## TEXT BLOCK:
start

MeDenTec avatar MeDenTec commented on August 17, 2024

Very interesting. I'd really like to see a direct comparison between KAN and MLP in CNN architecture.

I am also willing to do so, but don't know how to integrate and train simultaneously

from pykan.

WuZhuoran avatar WuZhuoran commented on August 17, 2024

Were you able to actually train on MNIST using a flat dataset?

Hi,

I did train on MNIST dataset but it is just flatten the image into 1D vector. I think we still need more development on Computer Vision Task.

from pykan.

WuZhuoran avatar WuZhuoran commented on August 17, 2024

I also think a pure KAN implementation for computer vision does not look very promising due to not making any use of spatial locality. I think an interesting idea could be to define a KAN based 2d convolution layer that replaces the 2d kernel with a spline (or full KAN layer?) working on flattened 2d patches of similar sizes to the regular kernels. At small enough kernel sizes (say 3x3) the loss in fine-grained spatial locality might not as detrimental to model performance.

Good point on 2D conv layer. One possible is to define a kan_conv2d layer. then we can build KAN3D or KAN directly with different conv2d layer.

Currently all the test on images (such as MNIST) that are processing the data into 1D vector which is not very useful.

from pykan.

zdx3578 avatar zdx3578 commented on August 17, 2024

@xiaol use Handwritten Sequence Trajectories?

from pykan.

Uljibuh avatar Uljibuh commented on August 17, 2024

how can i build a Conv-KAN ? how do i integrate convolotion into KAN ?

from pykan.

paulestano avatar paulestano commented on August 17, 2024

I used a 'linearized version' of nn.Conv2d using nn.Unfold and a reshape to build a KANConv2d I'm not completely sure whether it makes sense and I don't think it's efficient at all but you may check it out

from pykan.

SimoSbara avatar SimoSbara commented on August 17, 2024

I also tried a simple implementation of LeNet but with KAN as classifier: https://github.com/SimoSbara/kan-lenet

KAN receives flatten data from convolution.

from pykan.

SimoSbara avatar SimoSbara commented on August 17, 2024

I think a combination of them(nn.Linear,KAN) works fine for the MNIST task:

import torchvision
import torch
from torchvision import transforms 
import torch.nn as nn
import torch.nn.functional as F
from kan import KAN
import tqdm
transform = transforms.Compose(
    [transforms.ToTensor(),
    #  transforms.Normalize((0.5, 0.5, 0.5), (0.5, 0.5, 0.5))]
    ]
    )

trainset = torchvision.datasets.MNIST(root='./MNIST', train=True,
                                        download=True, transform=transform)
trainloader = torch.utils.data.DataLoader(trainset, batch_size=500,
                                          shuffle=True, num_workers=2)

end

## INFORMATION SHOWN:
start

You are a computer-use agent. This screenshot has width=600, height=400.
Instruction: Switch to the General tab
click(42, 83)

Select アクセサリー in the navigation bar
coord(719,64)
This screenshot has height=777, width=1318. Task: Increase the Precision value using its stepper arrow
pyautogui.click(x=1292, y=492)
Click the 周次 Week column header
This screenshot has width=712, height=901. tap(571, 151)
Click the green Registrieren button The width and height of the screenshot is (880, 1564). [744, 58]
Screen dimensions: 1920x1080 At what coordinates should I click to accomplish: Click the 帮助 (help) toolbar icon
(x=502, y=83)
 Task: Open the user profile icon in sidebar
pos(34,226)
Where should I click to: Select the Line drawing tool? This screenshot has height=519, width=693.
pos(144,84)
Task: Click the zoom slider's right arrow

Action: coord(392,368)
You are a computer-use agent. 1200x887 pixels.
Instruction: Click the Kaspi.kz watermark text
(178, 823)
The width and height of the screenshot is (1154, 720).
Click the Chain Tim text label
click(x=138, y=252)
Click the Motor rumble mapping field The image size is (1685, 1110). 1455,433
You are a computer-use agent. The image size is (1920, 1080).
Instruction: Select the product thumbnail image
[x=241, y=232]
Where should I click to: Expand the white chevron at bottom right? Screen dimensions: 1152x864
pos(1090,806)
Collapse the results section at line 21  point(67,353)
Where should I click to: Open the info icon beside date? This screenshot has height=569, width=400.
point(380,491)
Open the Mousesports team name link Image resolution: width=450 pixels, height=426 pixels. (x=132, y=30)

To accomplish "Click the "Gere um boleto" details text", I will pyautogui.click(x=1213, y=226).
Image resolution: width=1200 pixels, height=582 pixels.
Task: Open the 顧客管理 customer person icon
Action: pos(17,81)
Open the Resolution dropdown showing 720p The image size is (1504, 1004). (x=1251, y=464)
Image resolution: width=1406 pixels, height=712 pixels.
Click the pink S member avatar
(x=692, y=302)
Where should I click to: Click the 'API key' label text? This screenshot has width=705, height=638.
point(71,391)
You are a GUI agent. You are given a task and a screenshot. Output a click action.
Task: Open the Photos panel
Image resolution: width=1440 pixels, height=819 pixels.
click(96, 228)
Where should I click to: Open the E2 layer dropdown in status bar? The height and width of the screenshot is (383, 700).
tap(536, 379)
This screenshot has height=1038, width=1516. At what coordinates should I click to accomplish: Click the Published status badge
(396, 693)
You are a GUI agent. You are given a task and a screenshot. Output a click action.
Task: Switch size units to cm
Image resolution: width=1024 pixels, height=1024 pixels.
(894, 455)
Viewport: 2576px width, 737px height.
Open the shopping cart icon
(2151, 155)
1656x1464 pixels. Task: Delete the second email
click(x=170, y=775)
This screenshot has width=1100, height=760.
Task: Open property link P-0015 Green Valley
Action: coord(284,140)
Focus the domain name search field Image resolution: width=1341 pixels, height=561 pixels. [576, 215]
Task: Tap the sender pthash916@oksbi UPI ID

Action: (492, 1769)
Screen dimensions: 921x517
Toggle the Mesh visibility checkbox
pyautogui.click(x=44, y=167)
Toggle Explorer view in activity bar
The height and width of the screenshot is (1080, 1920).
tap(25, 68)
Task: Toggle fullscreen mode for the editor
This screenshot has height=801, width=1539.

end

## EXERCISE:
Please answer these from the forum thread on KAN networks above, one line each.
(a) What batch size does the MNIST training loader use in the code?
(b) Which module does the comment about a KANConv2d say was used, together with a reshape, to linearize nn.Conv2d?
(c) What kernel size is given as an example of one small enough that losing fine-grained spatial locality might matter less?

## OUTPUT FOR THIS TASK:
(a) 500
(b) nn.Unfold
(c) 3x3